== Exercise materials ==

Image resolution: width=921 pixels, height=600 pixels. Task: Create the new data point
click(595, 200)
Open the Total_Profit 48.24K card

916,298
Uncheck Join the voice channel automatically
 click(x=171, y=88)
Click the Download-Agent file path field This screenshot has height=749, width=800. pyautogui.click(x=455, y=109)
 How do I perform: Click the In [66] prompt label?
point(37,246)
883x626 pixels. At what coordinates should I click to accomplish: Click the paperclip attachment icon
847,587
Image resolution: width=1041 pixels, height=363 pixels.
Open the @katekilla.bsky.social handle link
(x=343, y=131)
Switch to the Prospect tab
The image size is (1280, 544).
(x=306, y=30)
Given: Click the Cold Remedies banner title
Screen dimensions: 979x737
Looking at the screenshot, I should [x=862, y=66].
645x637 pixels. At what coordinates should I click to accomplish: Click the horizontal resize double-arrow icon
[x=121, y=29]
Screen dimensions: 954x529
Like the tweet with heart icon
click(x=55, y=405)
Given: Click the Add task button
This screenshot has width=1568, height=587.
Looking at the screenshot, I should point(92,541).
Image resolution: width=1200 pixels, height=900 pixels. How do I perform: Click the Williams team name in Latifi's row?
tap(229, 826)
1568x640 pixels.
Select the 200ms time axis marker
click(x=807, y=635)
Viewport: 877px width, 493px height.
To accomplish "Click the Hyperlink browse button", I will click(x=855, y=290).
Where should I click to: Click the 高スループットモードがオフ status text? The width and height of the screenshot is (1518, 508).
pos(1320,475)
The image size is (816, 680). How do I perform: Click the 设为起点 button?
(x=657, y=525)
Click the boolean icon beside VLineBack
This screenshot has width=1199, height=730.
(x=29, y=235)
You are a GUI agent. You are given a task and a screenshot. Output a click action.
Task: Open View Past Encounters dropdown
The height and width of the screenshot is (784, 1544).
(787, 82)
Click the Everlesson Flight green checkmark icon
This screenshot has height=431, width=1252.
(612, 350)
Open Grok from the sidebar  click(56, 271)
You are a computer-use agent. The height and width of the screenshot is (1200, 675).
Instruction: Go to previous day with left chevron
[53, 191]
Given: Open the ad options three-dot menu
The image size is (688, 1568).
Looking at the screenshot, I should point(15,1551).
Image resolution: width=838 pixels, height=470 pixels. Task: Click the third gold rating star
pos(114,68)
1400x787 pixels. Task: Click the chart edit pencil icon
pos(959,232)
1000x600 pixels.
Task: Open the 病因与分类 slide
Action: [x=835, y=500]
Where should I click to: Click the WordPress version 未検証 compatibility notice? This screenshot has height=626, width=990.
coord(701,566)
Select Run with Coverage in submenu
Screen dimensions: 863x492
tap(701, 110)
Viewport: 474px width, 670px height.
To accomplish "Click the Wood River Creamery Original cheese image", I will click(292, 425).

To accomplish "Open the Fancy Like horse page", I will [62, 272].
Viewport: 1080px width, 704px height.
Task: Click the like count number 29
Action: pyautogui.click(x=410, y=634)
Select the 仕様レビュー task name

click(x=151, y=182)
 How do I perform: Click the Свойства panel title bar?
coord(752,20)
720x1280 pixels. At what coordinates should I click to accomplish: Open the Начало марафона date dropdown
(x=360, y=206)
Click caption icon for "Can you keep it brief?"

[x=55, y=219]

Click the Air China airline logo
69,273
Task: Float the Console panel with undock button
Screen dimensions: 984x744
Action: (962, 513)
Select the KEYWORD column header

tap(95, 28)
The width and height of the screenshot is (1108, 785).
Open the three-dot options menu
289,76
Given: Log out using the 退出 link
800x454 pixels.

===

▶ **What you will do**: Print each of the lines above again, unchanged.

▶ **Your solution**:
Image resolution: width=921 pixels, height=600 pixels. Task: Create the new data point
click(595, 200)
Open the Total_Profit 48.24K card

916,298
Uncheck Join the voice channel automatically
 click(x=171, y=88)
Click the Download-Agent file path field This screenshot has height=749, width=800. pyautogui.click(x=455, y=109)
 How do I perform: Click the In [66] prompt label?
point(37,246)
883x626 pixels. At what coordinates should I click to accomplish: Click the paperclip attachment icon
847,587
Image resolution: width=1041 pixels, height=363 pixels.
Open the @katekilla.bsky.social handle link
(x=343, y=131)
Switch to the Prospect tab
The image size is (1280, 544).
(x=306, y=30)
Given: Click the Cold Remedies banner title
Screen dimensions: 979x737
Looking at the screenshot, I should [x=862, y=66].
645x637 pixels. At what coordinates should I click to accomplish: Click the horizontal resize double-arrow icon
[x=121, y=29]
Screen dimensions: 954x529
Like the tweet with heart icon
click(x=55, y=405)
Given: Click the Add task button
This screenshot has width=1568, height=587.
Looking at the screenshot, I should point(92,541).
Image resolution: width=1200 pixels, height=900 pixels. How do I perform: Click the Williams team name in Latifi's row?
tap(229, 826)
1568x640 pixels.
Select the 200ms time axis marker
click(x=807, y=635)
Viewport: 877px width, 493px height.
To accomplish "Click the Hyperlink browse button", I will click(x=855, y=290).
Where should I click to: Click the 高スループットモードがオフ status text? The width and height of the screenshot is (1518, 508).
pos(1320,475)
The image size is (816, 680). How do I perform: Click the 设为起点 button?
(x=657, y=525)
Click the boolean icon beside VLineBack
This screenshot has width=1199, height=730.
(x=29, y=235)
You are a GUI agent. You are given a task and a screenshot. Output a click action.
Task: Open View Past Encounters dropdown
The height and width of the screenshot is (784, 1544).
(787, 82)
Click the Everlesson Flight green checkmark icon
This screenshot has height=431, width=1252.
(612, 350)
Open Grok from the sidebar  click(56, 271)
You are a computer-use agent. The height and width of the screenshot is (1200, 675).
Instruction: Go to previous day with left chevron
[53, 191]
Given: Open the ad options three-dot menu
The image size is (688, 1568).
Looking at the screenshot, I should point(15,1551).
Image resolution: width=838 pixels, height=470 pixels. Task: Click the third gold rating star
pos(114,68)
1400x787 pixels. Task: Click the chart edit pencil icon
pos(959,232)
1000x600 pixels.
Task: Open the 病因与分类 slide
Action: [x=835, y=500]
Where should I click to: Click the WordPress version 未検証 compatibility notice? This screenshot has height=626, width=990.
coord(701,566)
Select Run with Coverage in submenu
Screen dimensions: 863x492
tap(701, 110)
Viewport: 474px width, 670px height.
To accomplish "Click the Wood River Creamery Original cheese image", I will click(292, 425).

To accomplish "Open the Fancy Like horse page", I will [62, 272].
Viewport: 1080px width, 704px height.
Task: Click the like count number 29
Action: pyautogui.click(x=410, y=634)
Select the 仕様レビュー task name

click(x=151, y=182)
 How do I perform: Click the Свойства panel title bar?
coord(752,20)
720x1280 pixels. At what coordinates should I click to accomplish: Open the Начало марафона date dropdown
(x=360, y=206)
Click caption icon for "Can you keep it brief?"

[x=55, y=219]

Click the Air China airline logo
69,273
Task: Float the Console panel with undock button
Screen dimensions: 984x744
Action: (962, 513)
Select the KEYWORD column header

tap(95, 28)
The width and height of the screenshot is (1108, 785).
Open the three-dot options menu
289,76
Given: Log out using the 退出 link
800x454 pixels.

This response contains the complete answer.